Опять же, изменения, которые произошли в разговоре и одежде за тот же период, отнюдь не были благоприятны для комедии. Нынешний преобладающий стиль разговора — не личный, а критический и аналитический. Он состоит почти полностью из обсуждения общих тем, из диссертаций о философии или вкусе: и Конгрив не смог бы извлечь лучших намеков из разговоров наших туалетов или гостиных для изысканной иронии или едкой реплики своих диалогов, чем из обсуждения Королевского общества. Точно так же крайняя простота и изящная однородность современной одежды, как бы благоприятны они ни были для искусств, безусловно, лишили комедию одного из ее богатейших украшений и самых выразительных символов. Подметающий пол плащ и котурны, и кивающий плюмаж никогда не были более полезны для трагедии, чем огромные фижмы и жесткие корсеты, которые носили красавицы прежних дней, были для интриг комедии. Они удивительно помогали усилить тайны страсти и добавить запутанности сюжету. Уичерли и Ванбру не могли бы обойтись без платьев Ван Дейка. Эти странные маскарадные костюмы, извращенные маскировки и поддельные формы давали приятный простор воображению. «Этот семикратный забор» был своего рода фольгой к сочности диалога и барьером против хитрых посягательств двусмысленностей. Жадный глаз и смелая рука нескромности были подавлены, что давало большую свободу языку. Чувства не должны были быть удовлетворены в одно мгновение. Любовь была запутана в складках набухающего платка, и желания могли вечно блуждать по окружности стеганой юбки или найти богатое пристанище в цветах дамасского стомахера. Было место для лет терпеливых ухищрений, для тысячи мыслей, схем, догадок, надежд, страхов и желаний. Казалось, не было конца трудностям и задержкам; преодолеть столько препятствий было делом веков. Возлюбленная была ангелом, скрытым за китовым усом, оборками и парчой. Какое предприятие — проникнуть сквозь маскировку! Какой импульс это должно давать крови, какая острота — изобретению, какая беглость — языку! «Мистер Смирк, вы бойкий человек», — было тогда самой значительной похвалой. Но в наши дни — женщина может быть только раздетой!

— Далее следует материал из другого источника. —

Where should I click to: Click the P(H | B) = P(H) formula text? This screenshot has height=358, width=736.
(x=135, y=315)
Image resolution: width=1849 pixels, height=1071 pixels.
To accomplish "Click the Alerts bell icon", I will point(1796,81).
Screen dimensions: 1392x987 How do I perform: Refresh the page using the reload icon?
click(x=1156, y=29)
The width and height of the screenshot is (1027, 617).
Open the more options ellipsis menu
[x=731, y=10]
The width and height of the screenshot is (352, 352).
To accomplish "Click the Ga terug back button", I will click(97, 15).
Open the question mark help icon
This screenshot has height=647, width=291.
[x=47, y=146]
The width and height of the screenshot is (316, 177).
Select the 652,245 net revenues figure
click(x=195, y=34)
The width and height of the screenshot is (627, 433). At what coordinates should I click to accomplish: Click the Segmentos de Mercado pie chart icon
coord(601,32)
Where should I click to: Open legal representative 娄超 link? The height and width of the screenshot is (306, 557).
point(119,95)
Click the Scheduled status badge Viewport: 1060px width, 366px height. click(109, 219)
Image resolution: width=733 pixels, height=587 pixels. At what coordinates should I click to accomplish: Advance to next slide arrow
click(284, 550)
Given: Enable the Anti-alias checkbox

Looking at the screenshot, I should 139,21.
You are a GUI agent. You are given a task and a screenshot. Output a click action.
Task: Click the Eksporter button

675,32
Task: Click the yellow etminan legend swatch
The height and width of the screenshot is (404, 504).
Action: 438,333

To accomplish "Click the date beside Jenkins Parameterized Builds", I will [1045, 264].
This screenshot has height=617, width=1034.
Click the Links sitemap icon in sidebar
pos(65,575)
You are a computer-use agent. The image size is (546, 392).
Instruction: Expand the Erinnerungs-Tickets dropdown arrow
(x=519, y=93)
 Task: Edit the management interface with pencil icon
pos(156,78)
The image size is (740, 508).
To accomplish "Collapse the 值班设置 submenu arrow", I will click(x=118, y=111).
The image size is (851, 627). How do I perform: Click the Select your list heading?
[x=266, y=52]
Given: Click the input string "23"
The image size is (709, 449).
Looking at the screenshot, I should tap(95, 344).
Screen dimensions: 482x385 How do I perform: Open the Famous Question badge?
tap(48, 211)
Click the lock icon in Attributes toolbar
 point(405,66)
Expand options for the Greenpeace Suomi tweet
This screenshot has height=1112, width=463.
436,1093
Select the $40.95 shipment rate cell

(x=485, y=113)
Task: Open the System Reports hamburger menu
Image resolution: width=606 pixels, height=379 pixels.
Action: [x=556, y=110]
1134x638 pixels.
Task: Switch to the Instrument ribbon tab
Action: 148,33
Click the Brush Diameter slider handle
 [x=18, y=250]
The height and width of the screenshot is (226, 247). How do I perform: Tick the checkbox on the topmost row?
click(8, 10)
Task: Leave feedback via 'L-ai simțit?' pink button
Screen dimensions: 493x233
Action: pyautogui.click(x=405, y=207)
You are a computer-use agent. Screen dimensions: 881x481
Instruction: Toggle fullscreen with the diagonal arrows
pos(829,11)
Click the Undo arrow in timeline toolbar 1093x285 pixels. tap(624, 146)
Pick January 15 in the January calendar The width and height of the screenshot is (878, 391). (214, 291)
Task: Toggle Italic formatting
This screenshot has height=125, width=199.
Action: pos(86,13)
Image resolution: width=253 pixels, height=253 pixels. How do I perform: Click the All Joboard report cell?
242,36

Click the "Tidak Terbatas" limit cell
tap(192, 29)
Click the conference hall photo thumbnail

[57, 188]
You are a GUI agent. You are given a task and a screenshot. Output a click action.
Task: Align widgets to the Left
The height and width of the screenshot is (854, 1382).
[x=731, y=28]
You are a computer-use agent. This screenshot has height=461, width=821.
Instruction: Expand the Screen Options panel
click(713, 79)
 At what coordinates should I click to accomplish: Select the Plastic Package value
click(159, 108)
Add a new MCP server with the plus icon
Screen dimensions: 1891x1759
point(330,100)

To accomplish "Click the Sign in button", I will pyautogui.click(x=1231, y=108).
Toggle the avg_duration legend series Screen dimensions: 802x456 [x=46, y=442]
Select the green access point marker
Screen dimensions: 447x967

То же самое можно распространить и на трагедию. Аристотель давно сказал, что трагедия очищает разум через страх и жалость; то есть заменяет реальную страсть искусственным и интеллектуальным интересом. Трагедия, как и комедия, должна поэтому победить сама себя; ибо ее модели должны быть взяты из живых моделей внутри груди, из чувства или из наблюдения; и материалы трагедии не могут быть найдены среди людей, которые являются привычными зрителями трагедии, чьи интересы и страсти не их собственные, а идеальные, отдаленные, сентиментальные и абстрактные. Именно по этой причине, главным образом, мы полагаем, что высшие усилия Трагической Музы в целом являются самыми ранними; где сильные импульсы природы не потеряны в утонченностях и лоске искусства; где сами писатели и те, кого они видели вокруг себя, имели «теплые сердца из плоти и крови, бьющиеся в их груди, и не были выпотрошены от своих естественных внутренностей и набиты жалкими размытыми листами бумаги». Шекспир, при всем своем гении, не мог бы писать так, как он писал, если бы жил в нынешние времена. Природа не предстала бы перед ним в той же свежести и силе; он должен был бы видеть ее через все преломления последовательной тупости, и его силы зачахли бы в плотной атмосфере логики и критики. «Умы людей, — говорит он где-то, — часть их судеб»; и его эпоха была необходима ему. Именно это позволило ему сразу схватиться с Природой и запечатлело его персонажей ее образом и надписью.

W. H.

№ 5. О ЯГО В ИСПОЛНЕНИИ МИСТЕРА КИНА. 24 июля 1814 г.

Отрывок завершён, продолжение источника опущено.